Ian Cleary

The way the LP views conditions like CFS was unlike anything I’d read online, but to me it was the most logical.

Doing the Lightning Process was one of, if not THE, best decision I’ve ever made in my life.

This is my story.


In January 2015 when I was 28, I caught a virus during a period of stress (I’d been dealing with depression and a stressful master’s programme in a foreign country). I didn’t see a doctor at the time, so it’s impossible to know exactly what it was. In any case, it was similar to the flu – bedridden for several days, sore throat, fever, fatigue, aches, etc.

Following that I had what was probably post-viral fatigue for several weeks. The fatigue faded and, with therapy and medication, so did my depression. I’m mentioning the depression here because I know CFS patients are frequently misdiagnosed with it, but having had both (before and during CFS), I can say for certainty that they feel very different. I also suffered from secondary depression later on when my fatigue worsened in 2016, but as by that stage I was able to recognise it quickly, I sought help fast and it passed within a few months.

Throughout 2015 and early 2016 I was “more or less” back to normal. There were just some things that were a bit strange. For example, I couldn’t exercise as hard as before without feeling sick or dizzy. I also sometimes had short periods of fatigue which would typically just last a few days, as long as I immediately stopped what I was doing and rested.

At the beginning of April 2016, I started a new job and the fatigue started again at exactly the same time. But this time it didn’t go away. Even when I took some days off and properly rested, it only abated somewhat – it didn’t disappear. It was the beginning of the push and crash cycle. When I say “fatigue” I’m actually referring to a range of typical CFS symptoms – physical fatigue, brain fog, muscle aches and some sensory sensitivity. I also sometimes experienced dizziness, headaches and mild sore throats.

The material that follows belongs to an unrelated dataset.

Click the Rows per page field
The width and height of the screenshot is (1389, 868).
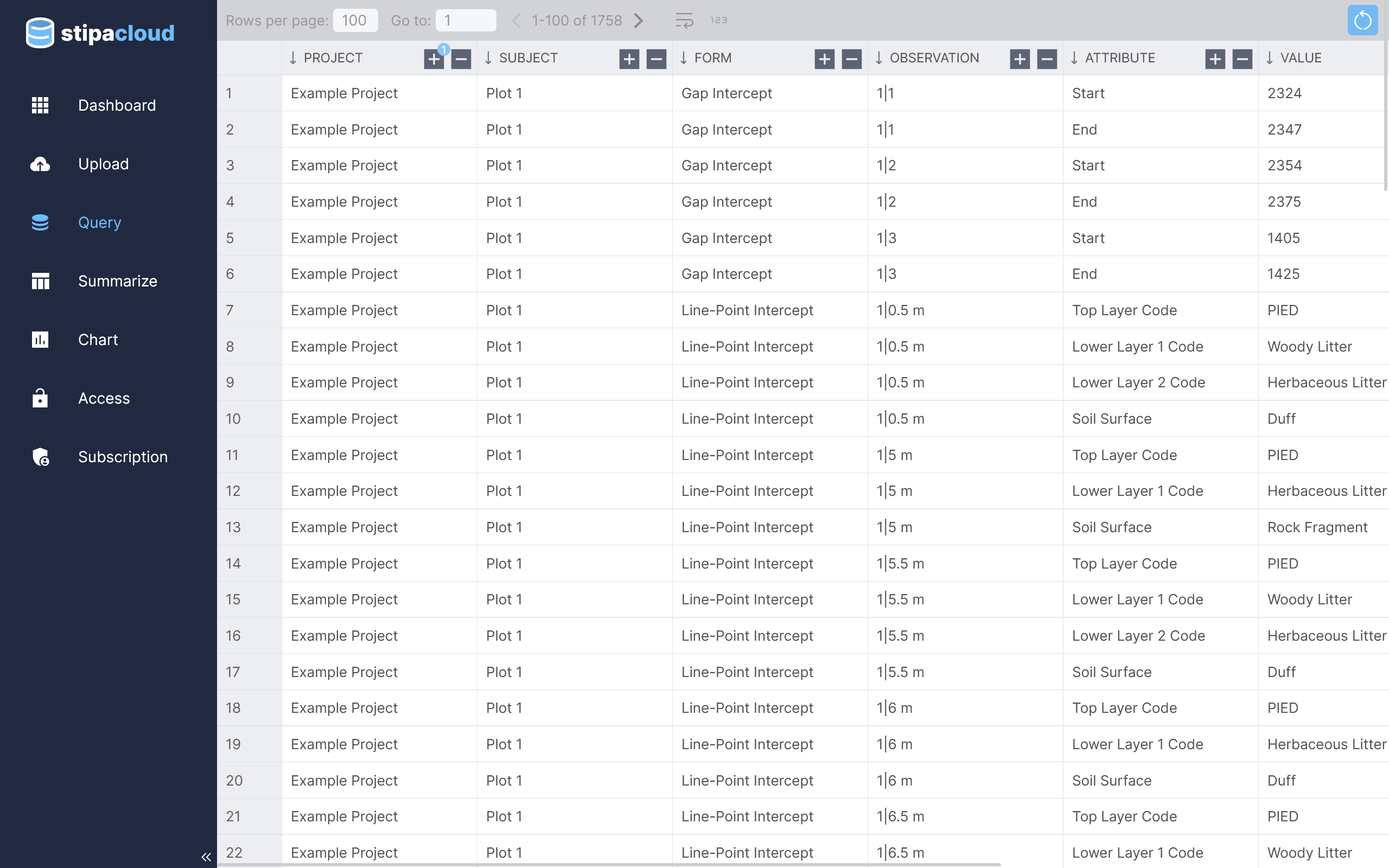coord(355,21)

In July 2016 I moved back to Australia from France so I could live with my parents. After a few months I was pretty sure I had CFS, although I was only officially diagnosed in early 2017.
 I was thankfully never bedridden – I was always able to get up, have a shower and get dressed – but I wasn’t able to work and my activity levels were drastically reduced. I’d describe my CFS as mile to moderate.

Like most people, I tried many things to recover: dietary changes, supplements, pacing, etc. I even dabbled in cold water therapy. With pacing I was able to even out the push and crash cycle a little, but although I often told myself and others that I was making progress, I frequently felt like I was going backwards. I tried to stay optimistic, but needless to say there were many moments of frustration and helplessness.

The Lightning Process

I believe I first heard about the LP in 2017. I admit I was sceptical of it, but every now and then I briefly looked into it. I then tried a different programme in 2018 which some people said was similar, and was also cheaper and could be done at home. It didn’t help much. At the beginning of 2019, my interest in the LP was piqued again after coming across more LP recovery stories online. It was also around that time that I received an email from Ian saying that he was starting training sessions again after being on leave. (At some stage, I’d signed up to his mailing list.) I got in contact and did the course towards the end of March.

The course was a complete eye-opener and I’d also say a paradigm shift for me. The way the LP views conditions like CFS was unlike anything I’d read online, but to me it was the most logical. There’s absolutely nothing “mystical” about it (I’m an atheist and also quite critical of many “alternative” therapies) – it’s based on the power of the brain and how the mind, brain and body interact.

Within three to four weeks of doing the course and applying the techniques, I was symptom-free. I sometimes found myself crying, but they were no longer tears of frustration. They were tears of relief and joy. I honestly would’ve been delighted if it had taken six months. I never expected it to happen that fast.

I wasn’t entirely back to normal yet. Unsurprisingly I was very unfit and had lost a lot of muscle after not doing much for three years, but I was able to go on long walks, go to dance classes, work for several hours a day and socialise without looking at the clock. I also slowly built up my fitness and strength to what it was before I got sick.

Now a year has passed since I did the training. I’ve admittedly had a few “wobbles”. On three occasions over this past year some of my CFS symptoms returned for a few days. But these periods were very mild compared to the crashes I experienced when I was sick. I just continued to live my life as normal and started using the techniques again. After a day or two of regularly doing the techniques, the symptoms passed completely. I think this is important to mention because one thing that people who recover from CFS often worry about is “relapse”. I no longer worry about it because I know that if it happens, I’ll be able to get myself out of it.

Although my primary reason for doing the training was to recover from CFS, it has also helped me emotionally. I truly believe that I’m a lot more resilient than before, and a lot of that is due to what I learnt during the training.

I feel like I am now living a full life. Saying that the LP changed my life would be an enormous understatement. I have no idea where I would be without it.